*** Block opens ***
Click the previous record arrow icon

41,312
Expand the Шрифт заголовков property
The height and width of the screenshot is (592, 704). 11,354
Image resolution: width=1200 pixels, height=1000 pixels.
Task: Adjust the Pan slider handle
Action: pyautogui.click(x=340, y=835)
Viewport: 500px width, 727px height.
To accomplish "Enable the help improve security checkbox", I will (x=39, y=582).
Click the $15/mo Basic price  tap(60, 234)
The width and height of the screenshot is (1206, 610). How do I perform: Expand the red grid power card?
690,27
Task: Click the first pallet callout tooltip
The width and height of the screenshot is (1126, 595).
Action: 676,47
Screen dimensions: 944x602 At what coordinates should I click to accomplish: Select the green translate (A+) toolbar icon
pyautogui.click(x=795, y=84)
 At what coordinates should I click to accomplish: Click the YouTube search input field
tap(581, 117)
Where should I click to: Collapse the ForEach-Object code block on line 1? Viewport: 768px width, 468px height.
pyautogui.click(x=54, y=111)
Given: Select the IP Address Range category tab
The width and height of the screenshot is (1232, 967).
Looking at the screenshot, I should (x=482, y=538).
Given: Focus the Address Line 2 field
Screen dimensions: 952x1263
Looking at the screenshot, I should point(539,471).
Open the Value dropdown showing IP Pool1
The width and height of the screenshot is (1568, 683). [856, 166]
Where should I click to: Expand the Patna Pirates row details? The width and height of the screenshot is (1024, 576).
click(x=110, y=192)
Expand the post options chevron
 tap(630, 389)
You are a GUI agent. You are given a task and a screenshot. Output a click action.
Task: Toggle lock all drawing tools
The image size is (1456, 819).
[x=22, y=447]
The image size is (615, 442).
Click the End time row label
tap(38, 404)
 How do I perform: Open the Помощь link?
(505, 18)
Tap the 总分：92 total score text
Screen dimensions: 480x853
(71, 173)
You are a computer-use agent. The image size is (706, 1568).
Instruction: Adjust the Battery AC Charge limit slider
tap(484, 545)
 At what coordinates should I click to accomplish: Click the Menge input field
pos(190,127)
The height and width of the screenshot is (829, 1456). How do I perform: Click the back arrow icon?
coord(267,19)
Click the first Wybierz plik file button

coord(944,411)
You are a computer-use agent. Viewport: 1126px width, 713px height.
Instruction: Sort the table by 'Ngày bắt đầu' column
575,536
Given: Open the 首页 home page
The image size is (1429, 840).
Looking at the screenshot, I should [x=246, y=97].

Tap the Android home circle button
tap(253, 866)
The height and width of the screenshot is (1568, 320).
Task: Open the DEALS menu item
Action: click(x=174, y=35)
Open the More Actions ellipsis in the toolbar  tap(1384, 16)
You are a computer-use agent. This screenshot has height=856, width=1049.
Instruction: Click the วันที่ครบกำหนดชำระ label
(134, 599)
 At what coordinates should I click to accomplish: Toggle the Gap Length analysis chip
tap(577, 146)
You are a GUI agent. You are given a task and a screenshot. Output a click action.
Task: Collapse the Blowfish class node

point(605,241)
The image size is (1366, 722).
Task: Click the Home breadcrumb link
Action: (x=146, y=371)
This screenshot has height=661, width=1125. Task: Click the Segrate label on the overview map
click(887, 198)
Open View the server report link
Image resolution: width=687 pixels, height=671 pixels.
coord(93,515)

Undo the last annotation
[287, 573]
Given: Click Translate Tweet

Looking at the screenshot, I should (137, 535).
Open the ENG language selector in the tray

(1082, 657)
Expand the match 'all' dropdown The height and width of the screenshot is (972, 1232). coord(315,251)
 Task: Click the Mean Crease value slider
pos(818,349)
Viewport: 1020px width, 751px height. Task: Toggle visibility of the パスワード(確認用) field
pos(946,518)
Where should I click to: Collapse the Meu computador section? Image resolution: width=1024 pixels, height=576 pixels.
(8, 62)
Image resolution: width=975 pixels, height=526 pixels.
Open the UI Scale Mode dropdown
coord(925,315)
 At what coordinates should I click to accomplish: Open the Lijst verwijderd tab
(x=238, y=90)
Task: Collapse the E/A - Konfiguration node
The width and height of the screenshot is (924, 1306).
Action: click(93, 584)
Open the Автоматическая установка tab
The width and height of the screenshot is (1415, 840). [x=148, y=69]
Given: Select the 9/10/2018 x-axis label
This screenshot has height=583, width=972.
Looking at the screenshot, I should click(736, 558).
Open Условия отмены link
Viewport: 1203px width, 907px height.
*** Block closes ***
• _Problem to work on_:
Could you copy out all the material word for word?

• _Result of the exercise_:
Click the previous record arrow icon

41,312
Expand the Шрифт заголовков property
The height and width of the screenshot is (592, 704). 11,354
Image resolution: width=1200 pixels, height=1000 pixels.
Task: Adjust the Pan slider handle
Action: pyautogui.click(x=340, y=835)
Viewport: 500px width, 727px height.
To accomplish "Enable the help improve security checkbox", I will (x=39, y=582).
Click the $15/mo Basic price  tap(60, 234)
The width and height of the screenshot is (1206, 610). How do I perform: Expand the red grid power card?
690,27
Task: Click the first pallet callout tooltip
The width and height of the screenshot is (1126, 595).
Action: 676,47
Screen dimensions: 944x602 At what coordinates should I click to accomplish: Select the green translate (A+) toolbar icon
pyautogui.click(x=795, y=84)
 At what coordinates should I click to accomplish: Click the YouTube search input field
tap(581, 117)
Where should I click to: Collapse the ForEach-Object code block on line 1? Viewport: 768px width, 468px height.
pyautogui.click(x=54, y=111)
Given: Select the IP Address Range category tab
The width and height of the screenshot is (1232, 967).
Looking at the screenshot, I should (x=482, y=538).
Given: Focus the Address Line 2 field
Screen dimensions: 952x1263
Looking at the screenshot, I should point(539,471).
Open the Value dropdown showing IP Pool1
The width and height of the screenshot is (1568, 683). [856, 166]
Where should I click to: Expand the Patna Pirates row details? The width and height of the screenshot is (1024, 576).
click(x=110, y=192)
Expand the post options chevron
 tap(630, 389)
You are a GUI agent. You are given a task and a screenshot. Output a click action.
Task: Toggle lock all drawing tools
The image size is (1456, 819).
[x=22, y=447]
The image size is (615, 442).
Click the End time row label
tap(38, 404)
 How do I perform: Open the Помощь link?
(505, 18)
Tap the 总分：92 total score text
Screen dimensions: 480x853
(71, 173)
You are a computer-use agent. The image size is (706, 1568).
Instruction: Adjust the Battery AC Charge limit slider
tap(484, 545)
 At what coordinates should I click to accomplish: Click the Menge input field
pos(190,127)
The height and width of the screenshot is (829, 1456). How do I perform: Click the back arrow icon?
coord(267,19)
Click the first Wybierz plik file button

coord(944,411)
You are a computer-use agent. Viewport: 1126px width, 713px height.
Instruction: Sort the table by 'Ngày bắt đầu' column
575,536
Given: Open the 首页 home page
The image size is (1429, 840).
Looking at the screenshot, I should [x=246, y=97].

Tap the Android home circle button
tap(253, 866)
The height and width of the screenshot is (1568, 320).
Task: Open the DEALS menu item
Action: click(x=174, y=35)
Open the More Actions ellipsis in the toolbar  tap(1384, 16)
You are a computer-use agent. This screenshot has height=856, width=1049.
Instruction: Click the วันที่ครบกำหนดชำระ label
(134, 599)
 At what coordinates should I click to accomplish: Toggle the Gap Length analysis chip
tap(577, 146)
You are a GUI agent. You are given a task and a screenshot. Output a click action.
Task: Collapse the Blowfish class node

point(605,241)
The image size is (1366, 722).
Task: Click the Home breadcrumb link
Action: (x=146, y=371)
This screenshot has height=661, width=1125. Task: Click the Segrate label on the overview map
click(887, 198)
Open View the server report link
Image resolution: width=687 pixels, height=671 pixels.
coord(93,515)

Undo the last annotation
[287, 573]
Given: Click Translate Tweet

Looking at the screenshot, I should (137, 535).
Open the ENG language selector in the tray

(1082, 657)
Expand the match 'all' dropdown The height and width of the screenshot is (972, 1232). coord(315,251)
 Task: Click the Mean Crease value slider
pos(818,349)
Viewport: 1020px width, 751px height. Task: Toggle visibility of the パスワード(確認用) field
pos(946,518)
Where should I click to: Collapse the Meu computador section? Image resolution: width=1024 pixels, height=576 pixels.
(8, 62)
Image resolution: width=975 pixels, height=526 pixels.
Open the UI Scale Mode dropdown
coord(925,315)
 At what coordinates should I click to accomplish: Open the Lijst verwijderd tab
(x=238, y=90)
Task: Collapse the E/A - Konfiguration node
The width and height of the screenshot is (924, 1306).
Action: click(93, 584)
Open the Автоматическая установка tab
The width and height of the screenshot is (1415, 840). [x=148, y=69]
Given: Select the 9/10/2018 x-axis label
This screenshot has height=583, width=972.
Looking at the screenshot, I should click(736, 558).
Open Условия отмены link
Viewport: 1203px width, 907px height.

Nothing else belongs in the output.